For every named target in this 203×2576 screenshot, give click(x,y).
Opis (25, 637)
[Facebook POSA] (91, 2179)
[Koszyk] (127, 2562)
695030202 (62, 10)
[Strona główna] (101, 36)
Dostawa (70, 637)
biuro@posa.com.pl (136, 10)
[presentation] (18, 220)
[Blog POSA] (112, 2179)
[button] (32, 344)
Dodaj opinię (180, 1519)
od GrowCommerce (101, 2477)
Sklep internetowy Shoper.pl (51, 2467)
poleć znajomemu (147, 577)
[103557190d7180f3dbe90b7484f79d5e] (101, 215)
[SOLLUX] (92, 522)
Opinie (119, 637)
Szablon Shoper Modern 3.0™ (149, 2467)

==

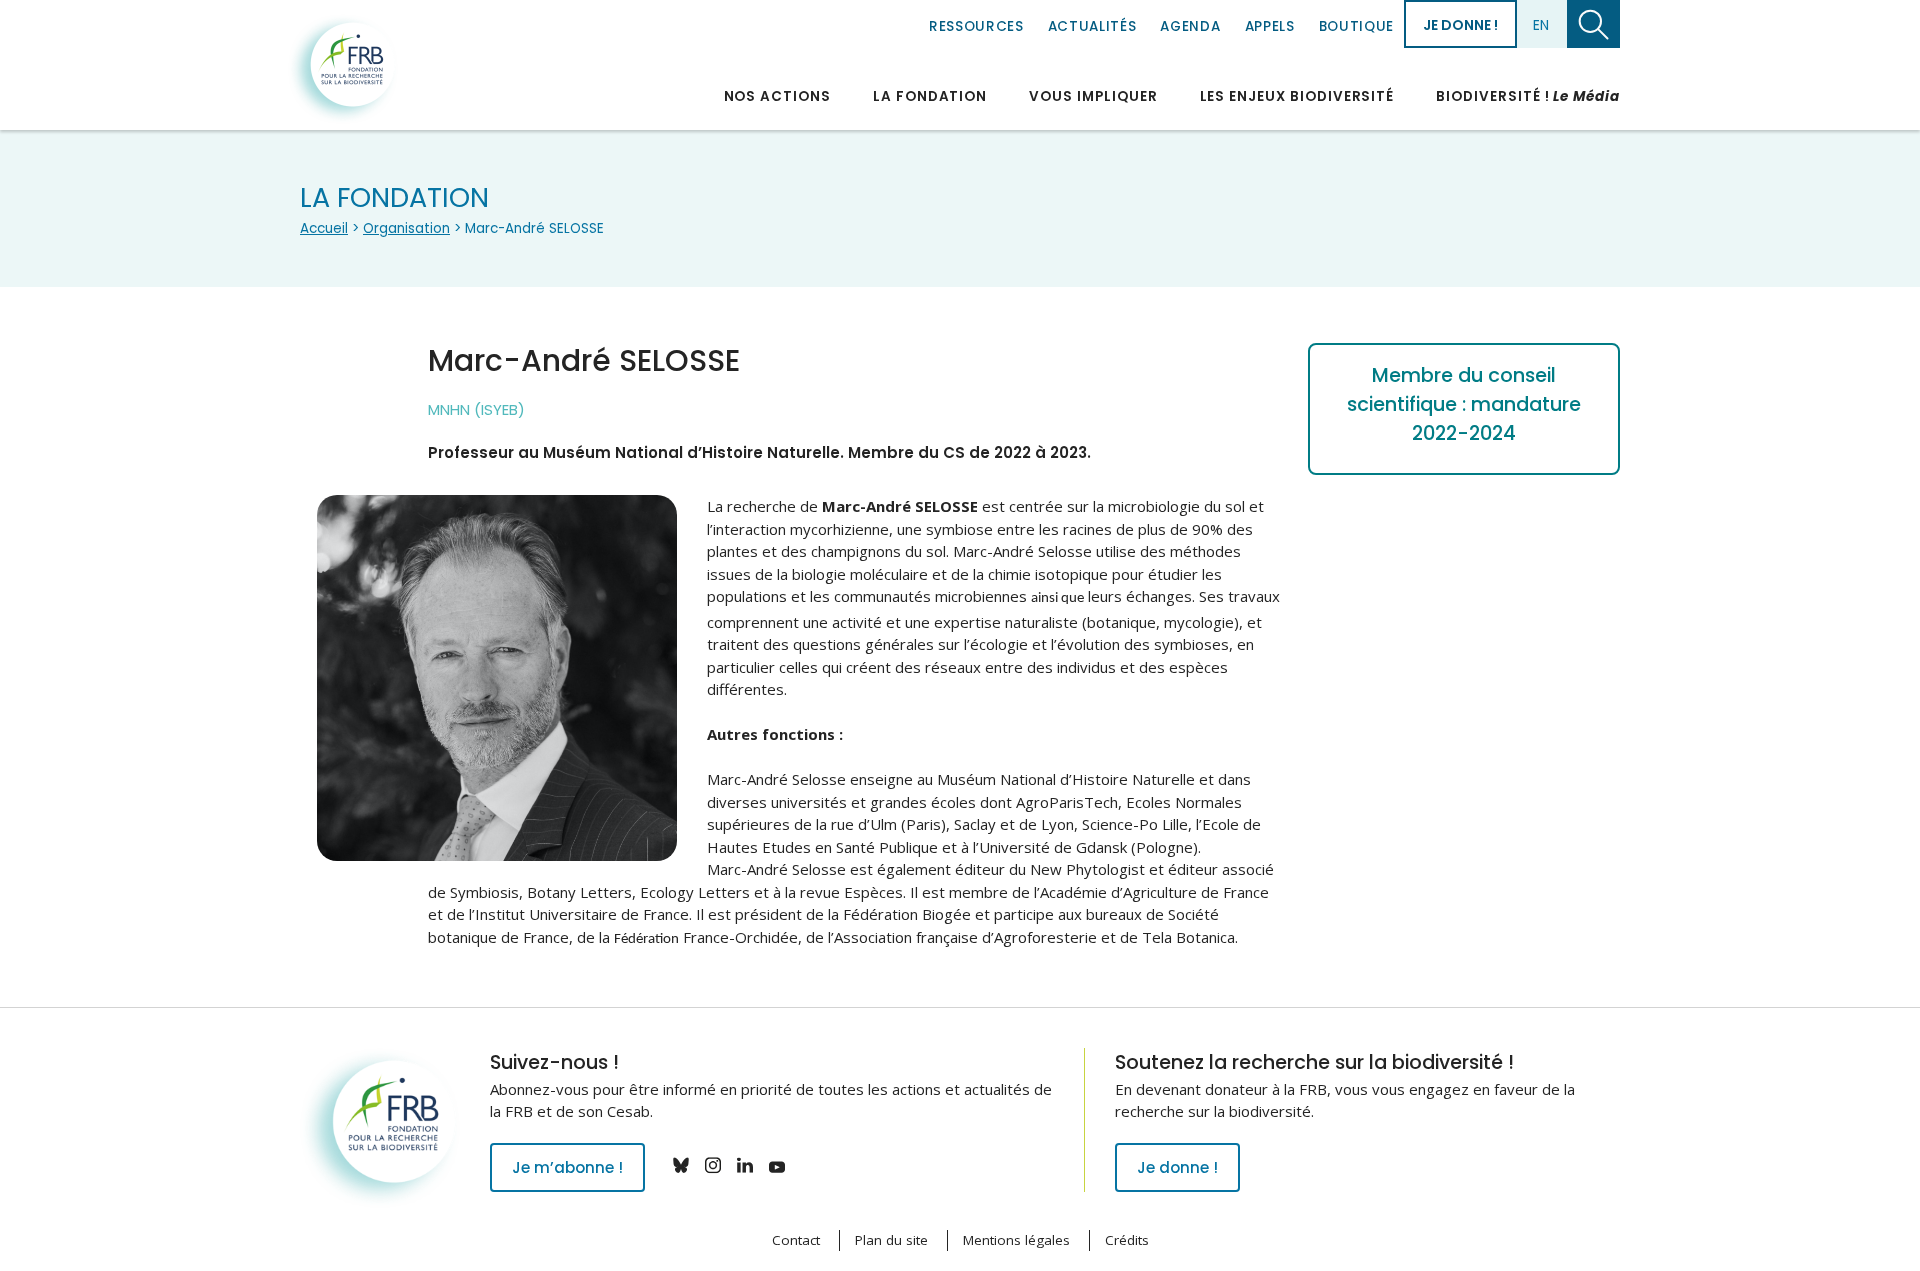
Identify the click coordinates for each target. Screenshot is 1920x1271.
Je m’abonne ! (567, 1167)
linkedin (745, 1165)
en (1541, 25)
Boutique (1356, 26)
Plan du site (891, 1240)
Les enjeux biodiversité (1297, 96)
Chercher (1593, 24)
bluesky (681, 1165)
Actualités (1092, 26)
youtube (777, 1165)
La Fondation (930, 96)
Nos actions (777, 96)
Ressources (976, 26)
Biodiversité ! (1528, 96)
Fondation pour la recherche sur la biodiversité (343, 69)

> Assignment: The reply should consist solely of the lines above from the one that has "[Blog POSA] (112, 2179)" through the one that has "Szablon Shoper Modern 3.0™ (149, 2467)", reproduced exactly.

> Exercise response:
[Blog POSA] (112, 2179)
[button] (32, 344)
Dodaj opinię (180, 1519)
od GrowCommerce (101, 2477)
Sklep internetowy Shoper.pl (51, 2467)
poleć znajomemu (147, 577)
[103557190d7180f3dbe90b7484f79d5e] (101, 215)
[SOLLUX] (92, 522)
Opinie (119, 637)
Szablon Shoper Modern 3.0™ (149, 2467)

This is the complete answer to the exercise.